А во дворе старосты несколько близких ему людей вели тихо разговор.
– Мне старший полицай из Высокого, после того как Якуш немца убил и стрельбу устроил, так сказал: немцы приказали Калиновку спалить и почти всех расстрелять, их уговорили забрать тех, кто военным помогал. Вот и пришлось Гавришу называть фамилии, он знал, кто с военными связан, а иначе, может быть, мы бы уже и не сидели здесь. Немцы – они в этом аккуратные, раз – и все, – сказал Наум и замолчал.
– Они-то аккуратные, а появятся военные – что им скажешь? – в тон заговорил Прокоп.
Не в лыко был этот вопрос для старосты, хотел он крикнуть: «Да их перестреляют! Туда вон сколько немцев уехало, они стеной пойдут – мышь не проскочит», – но сдержался. Ему вдруг вспомнилась лежащая с кием баба Вера. Встал, отряхивая одежду.
– Хватит балакать, пошли покойников собирать – завтра хоронить будем.
Возле двора бабы Веры, когда подошел староста, уже собрались люди, тихо переговариваясь между собой. Баба Вера и ее дочка были положены на недогоревшей двери возле колоды, на которой она любила сидеть, и накрыты чьим-то домотканым одеялом, из-под которого торчал кий. «Наверное, не смогли вынуть из руки», – почему-то подумал Наум. Постояв и почувствовав, что разговора здесь не получится, решил показать свою власть:
– Хоронить завтра будем.
В ответ была тишина.
Суетились люди и во дворе Якуша. Его совсем обгоревшее тело нашли возле сарая и уже уложили в неизвестно откуда появившийся гроб, выставив его перед калиткой, уцелевшей при пожаре. Рядом горел небольшой костер, у которого сидели две женщины, читая молитву. Куда девалась Даша с детьми, никто не знал.
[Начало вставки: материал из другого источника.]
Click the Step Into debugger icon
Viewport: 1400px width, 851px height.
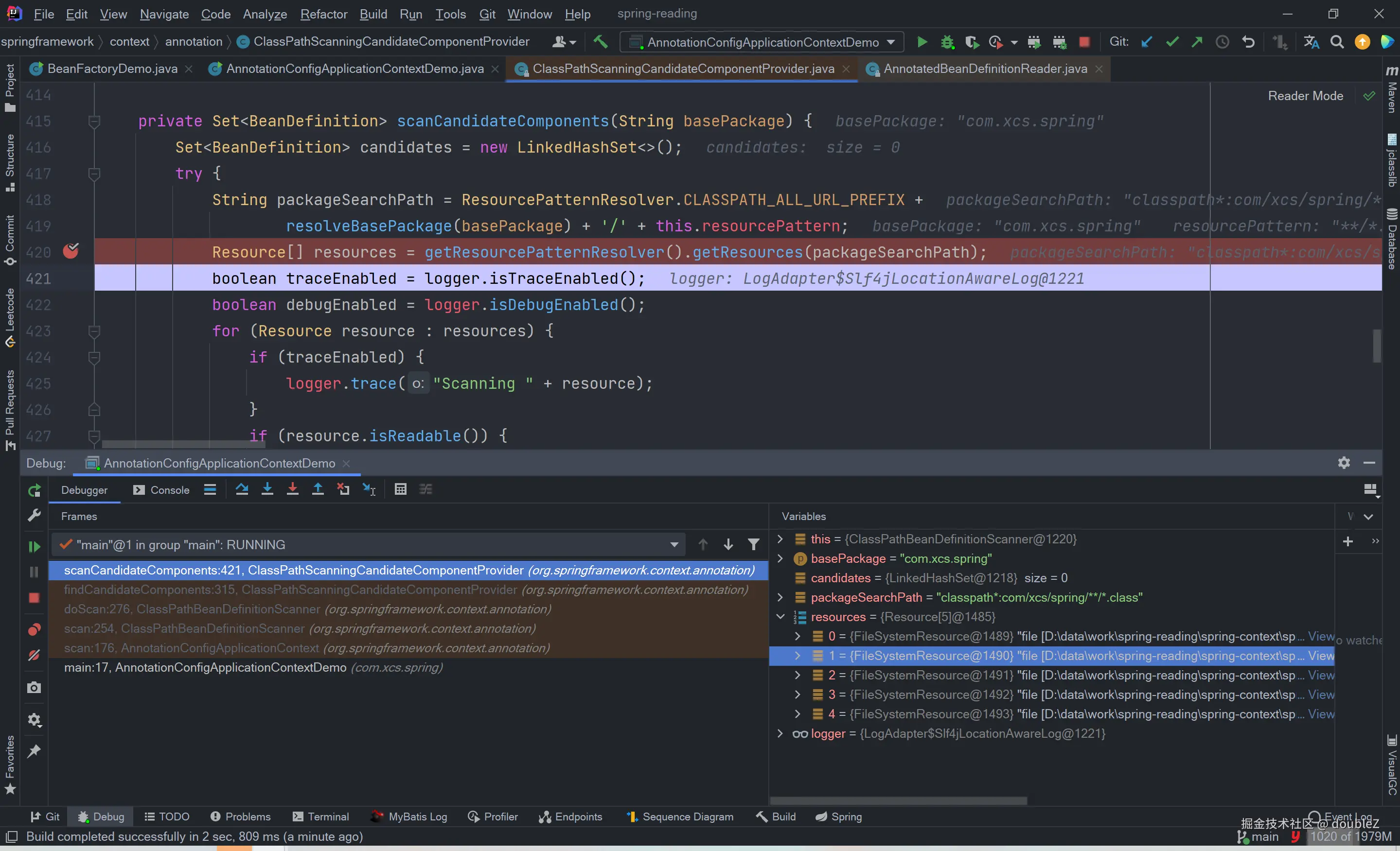coord(267,489)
Наум и здесь почувствовал себя чужим и ненужным, к горлу подступала злоба: попробуй угоди людям, разве они оценят его старание? «Да если бы не я, может, всех бы в живых уже не было и некому было бы и хоронить», – пронеслась оправдывающая его поступки мысль.
В Калиновке в тот день сгорело двенадцать дворов, а назавтра хоронили Якуша и бабу Веру с дочкой. С самого утра велись среди пепелища поиски останков невестки и внуков Якуша, но следов их не было обнаружено. Тихо проходило прощание; несмотря на беду, пришли почти все калиновчане – кто в чем мог, но в чистых и опрятных одеждах. Строгими были их лица – хоронили людей глубоко уважаемых, особыми нитями мудрости и доброжелательности объединяющих сельчан, умевших выразить скорбь и радость, помочь в тяжкую минуту, а если надо – постоять за себя и других.
Разные мысли обуревали стоящих у гробов. Одни восхищались покойниками: не побоялась баба Вера немца, с кием кинулась на него, защищая дочку, а Якуш топором зарубил вояку, хотя, казалось, он уже совсем слабый. Другие с замиранием сердца вспоминали несчастных, которых увезли на машинах: может, уже и их нет в живых, не дай Бог. А куда же подевалась Марийка? Спуталась с военными, это она виновата, что сюда нагрянули немцы, – были и такие разговоры.
После похорон люди, как по команде, стали сооружать себе в лесу временные жилища, перенося туда скарб и даже уводя скот. Немецкая власть утратила в деревне свою силу и авторитет. Дошла из Новоселок весть, что военные устроили засаду и постреляли полицаев, а немцы нашли их лагерь, да там никого не оказалось – кто-то их предупредил. Местные полицаи еле уговорили не палить Новоселки, там тоже немцы забрали десять человек и увезли с собой. Все эти вести обрастали подробностями, разными догадками, и получалось, что скоро все деревни спалят, а людей увезут в Германию, что военных уже целый полк и против них направят аэропланы и даже танки.